#### Tasks to perform
A - Copy the forum thread on engine fan blade construction verbatim.
B - Edit the rows between the lines holding "At what (x,y)" and "Looking at the", inclusive, so that "screenshot" becomes "screen capture" and nothing else changes. Return only those lines, and leave the pictures out.

# Engine fan blade construction



## gbritnell (Feb 8, 2011)

Mosey had started a thread on mounting a chuck on a rotary table. I didn't want it to get to far off topic as there was some comment on building a fan for a model engine.
I am attaching some pictures of the fans I made for a couple of my engines. First up will be the 302 engine. The fan is made in 2 pieces. I took some .032 aluminum sheet and cut out the shape that I wanted. For this one I made a small die to press a rib into the blade for stiffness. The tip was then curved. It is mounted with 4 bolts through the fan and hub into the flange on the water pump. I wanted to replicate a full sized fan as much as possible. 
George


----------



## gbritnell (Feb 8, 2011)

Next up is my Holt engine. The drawings for the Holt didn't include a water pump or fan which is how I originally built it. It didn't take long to find that there was way to much heat in the engine to run without a water pump. With that addition it helped tremendously but would still get warm after a short while. I then added the fan, mounting brackets and shroud to the engine. Being that this was an industrial type of engine I wanted a fan to fit the engine so this was the style that I made. It is cut out of one piece of aluminum sheet. I made a die out of wood to form the curve uniformly on all of the blades. As you can see it the bolts go through an outer flange, the fan and into the hub.

#### Task inputs
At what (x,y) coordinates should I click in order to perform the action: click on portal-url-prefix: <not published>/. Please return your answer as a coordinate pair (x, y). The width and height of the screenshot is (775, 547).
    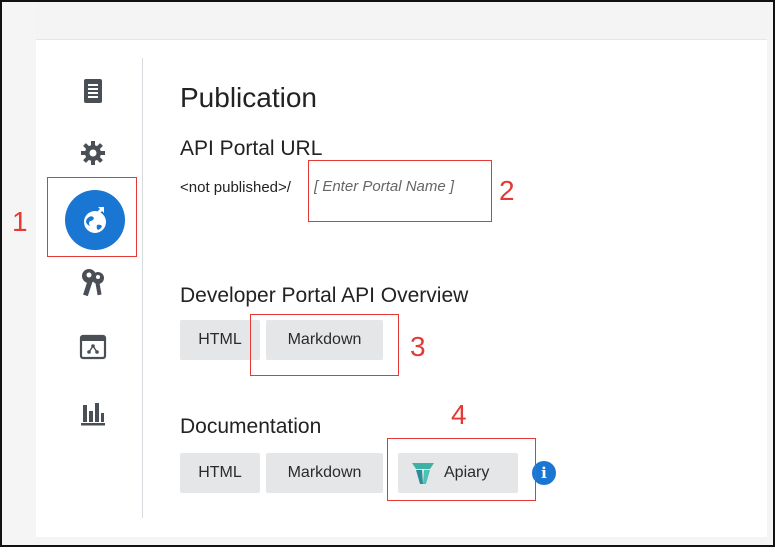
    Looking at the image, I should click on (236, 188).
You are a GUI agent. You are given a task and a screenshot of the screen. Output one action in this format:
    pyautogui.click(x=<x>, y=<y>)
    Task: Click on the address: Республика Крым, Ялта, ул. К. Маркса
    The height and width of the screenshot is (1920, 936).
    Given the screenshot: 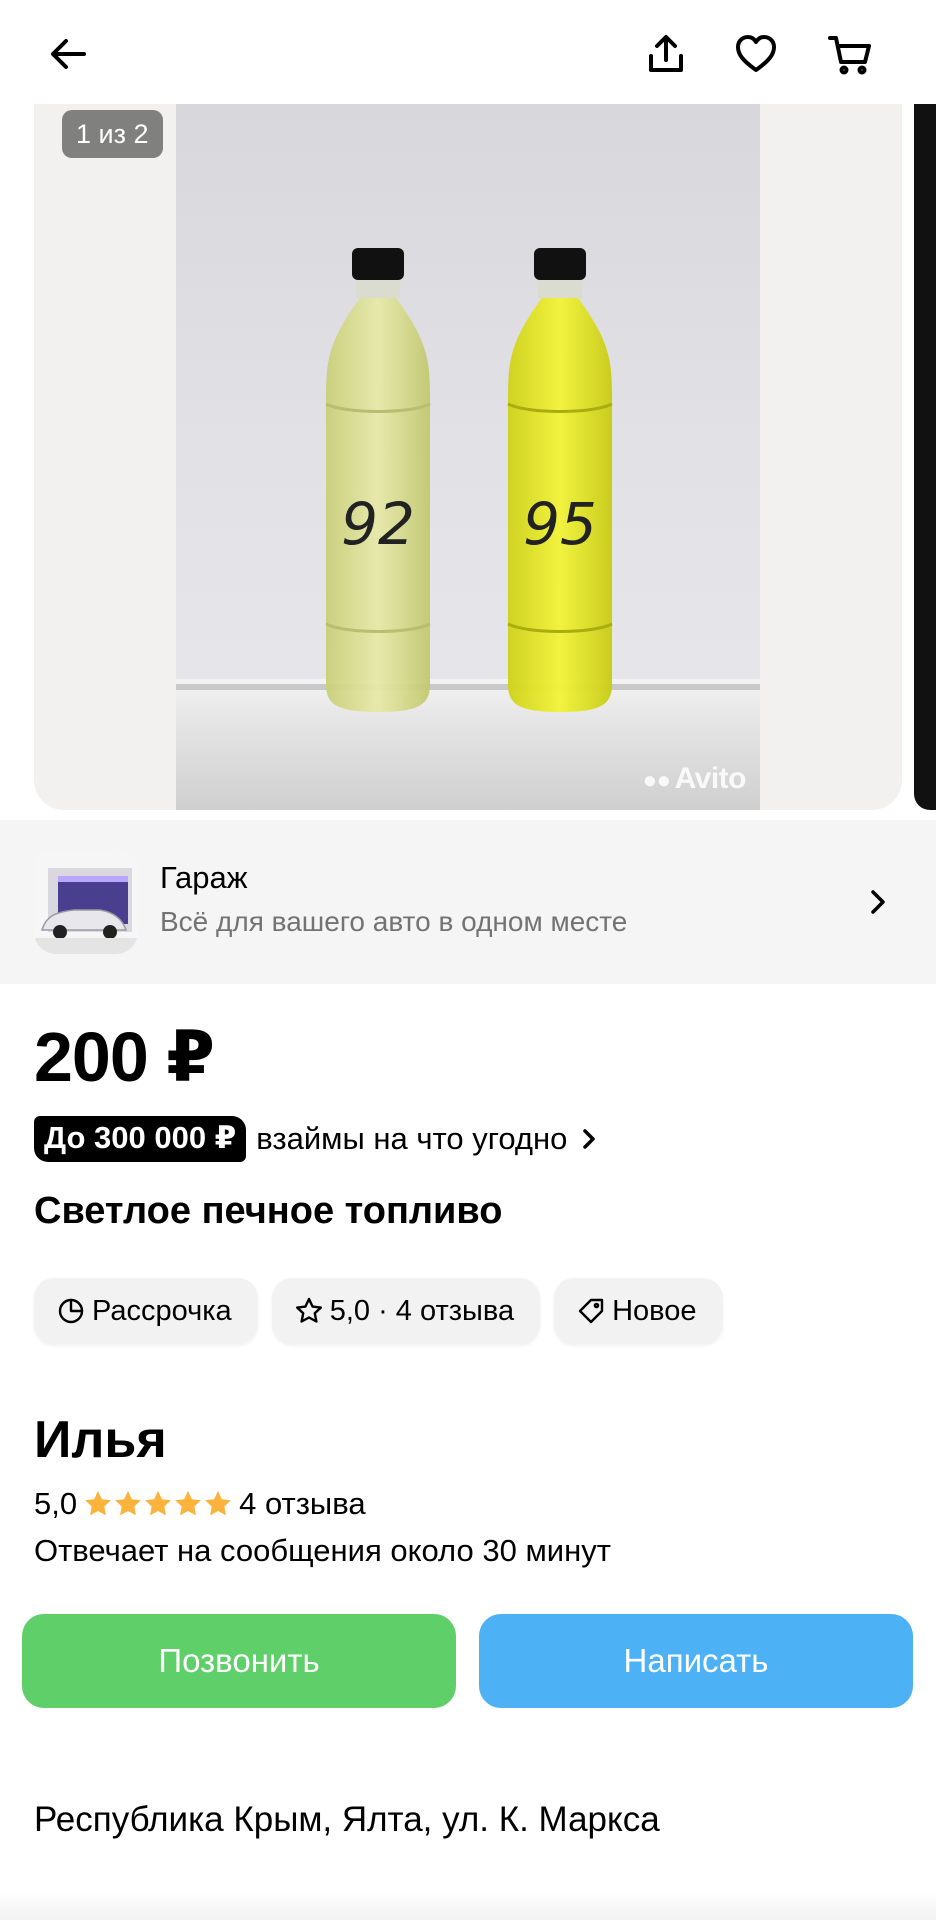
---
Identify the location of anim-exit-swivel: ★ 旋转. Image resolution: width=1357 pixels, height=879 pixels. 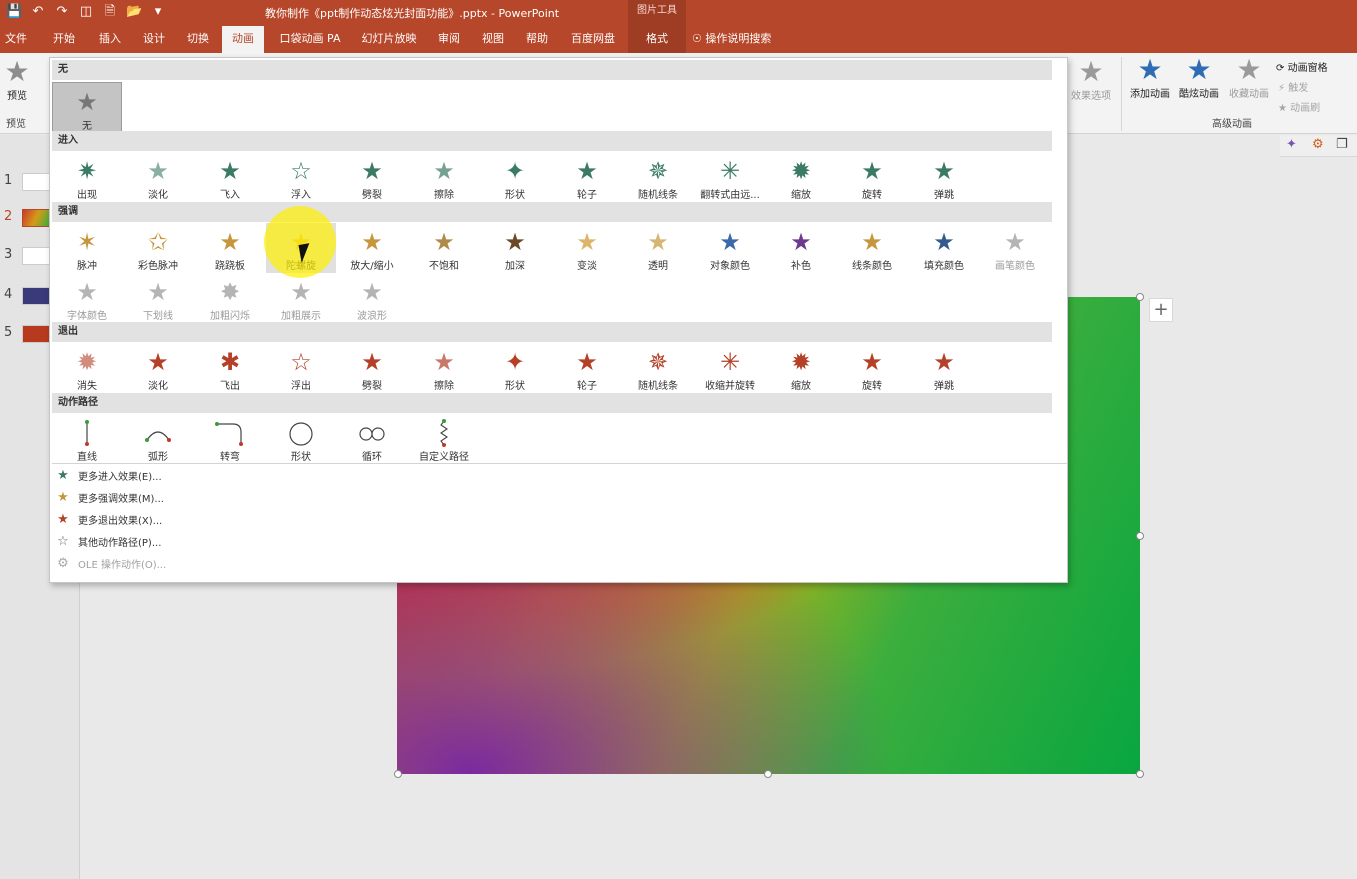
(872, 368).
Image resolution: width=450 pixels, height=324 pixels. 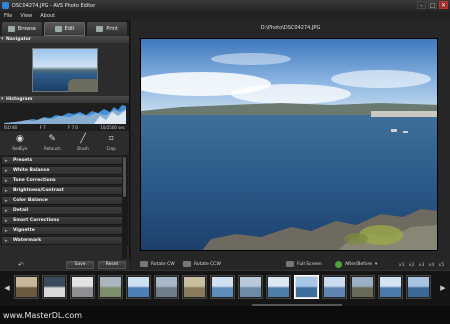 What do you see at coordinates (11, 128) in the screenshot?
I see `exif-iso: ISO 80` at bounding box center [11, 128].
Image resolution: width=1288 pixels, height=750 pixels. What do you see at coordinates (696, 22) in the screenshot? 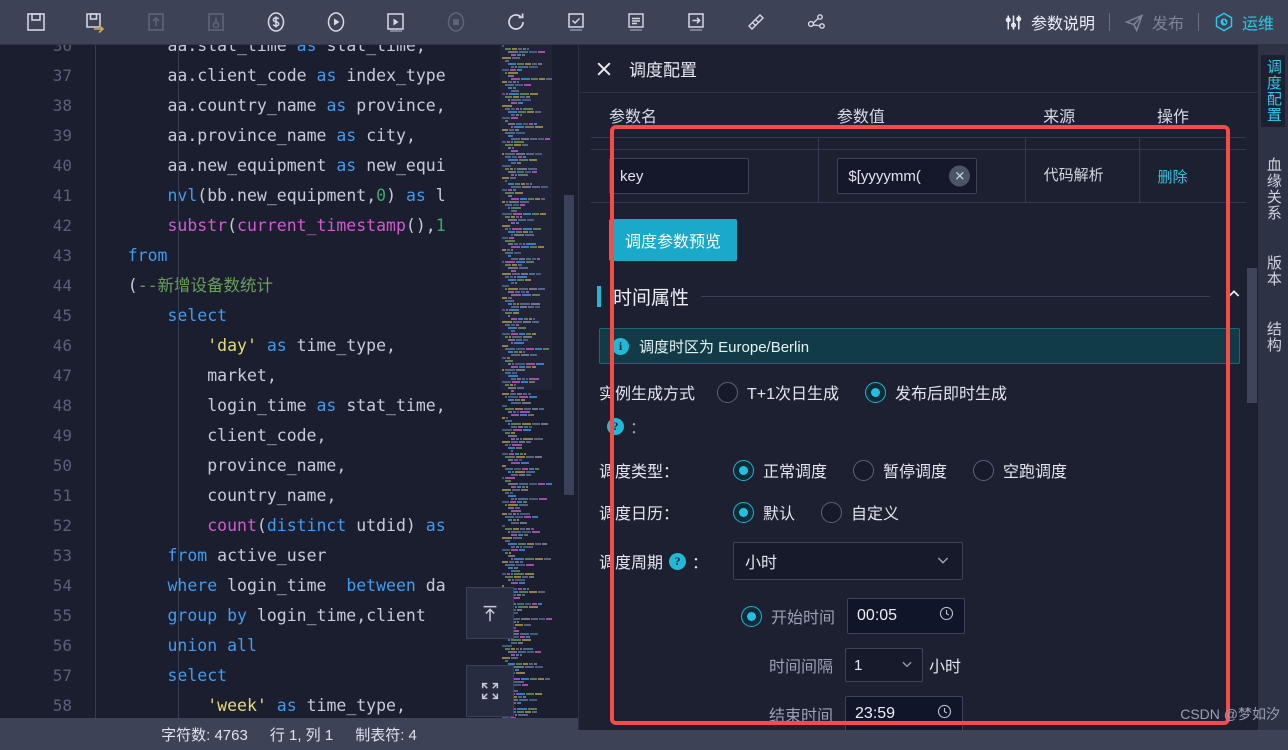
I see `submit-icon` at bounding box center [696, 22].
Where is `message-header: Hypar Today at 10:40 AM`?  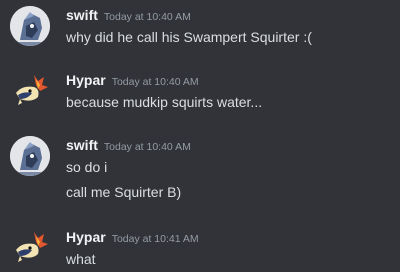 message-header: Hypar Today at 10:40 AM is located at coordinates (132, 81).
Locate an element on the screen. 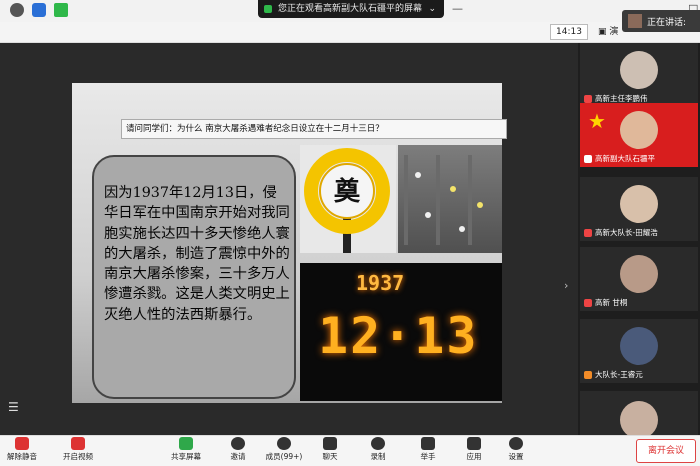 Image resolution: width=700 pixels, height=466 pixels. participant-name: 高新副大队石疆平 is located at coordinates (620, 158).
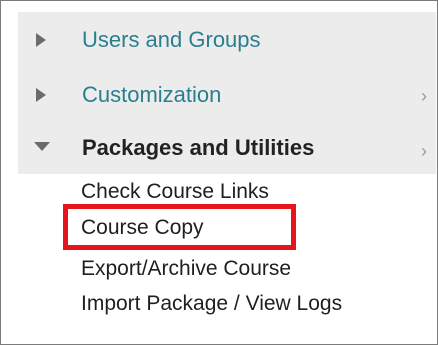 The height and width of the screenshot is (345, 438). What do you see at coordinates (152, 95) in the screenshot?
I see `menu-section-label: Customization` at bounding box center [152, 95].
* * *
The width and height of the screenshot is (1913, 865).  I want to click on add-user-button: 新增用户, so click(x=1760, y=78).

#### Results by task
A -
# Engine fan blade construction



## gbritnell (Feb 8, 2011)

Mosey had started a thread on mounting a chuck on a rotary table. I didn't want it to get to far off topic as there was some comment on building a fan for a model engine.
I am attaching some pictures of the fans I made for a couple of my engines. First up will be the 302 engine. The fan is made in 2 pieces. I took some .032 aluminum sheet and cut out the shape that I wanted. For this one I made a small die to press a rib into the blade for stiffness. The tip was then curved. It is mounted with 4 bolts through the fan and hub into the flange on the water pump. I wanted to replicate a full sized fan as much as possible. 
George


----------



## gbritnell (Feb 8, 2011)

Next up is my Holt engine. The drawings for the Holt didn't include a water pump or fan which is how I originally built it. It didn't take long to find that there was way to much heat in the engine to run without a water pump. With that addition it helped tremendously but would still get warm after a short while. I then added the fan, mounting brackets and shroud to the engine. Being that this was an industrial type of engine I wanted a fan to fit the engine so this was the style that I made. It is cut out of one piece of aluminum sheet. I made a die out of wood to form the curve uniformly on all of the blades. As you can see it the bolts go through an outer flange, the fan and into the hub.

B -
At what (x,y) coordinates should I click in order to perform the action: click on portal-url-prefix: <not published>/. Please return your answer as a coordinate pair (x, y). The width and height of the screen capture is (775, 547).
    Looking at the image, I should click on (236, 188).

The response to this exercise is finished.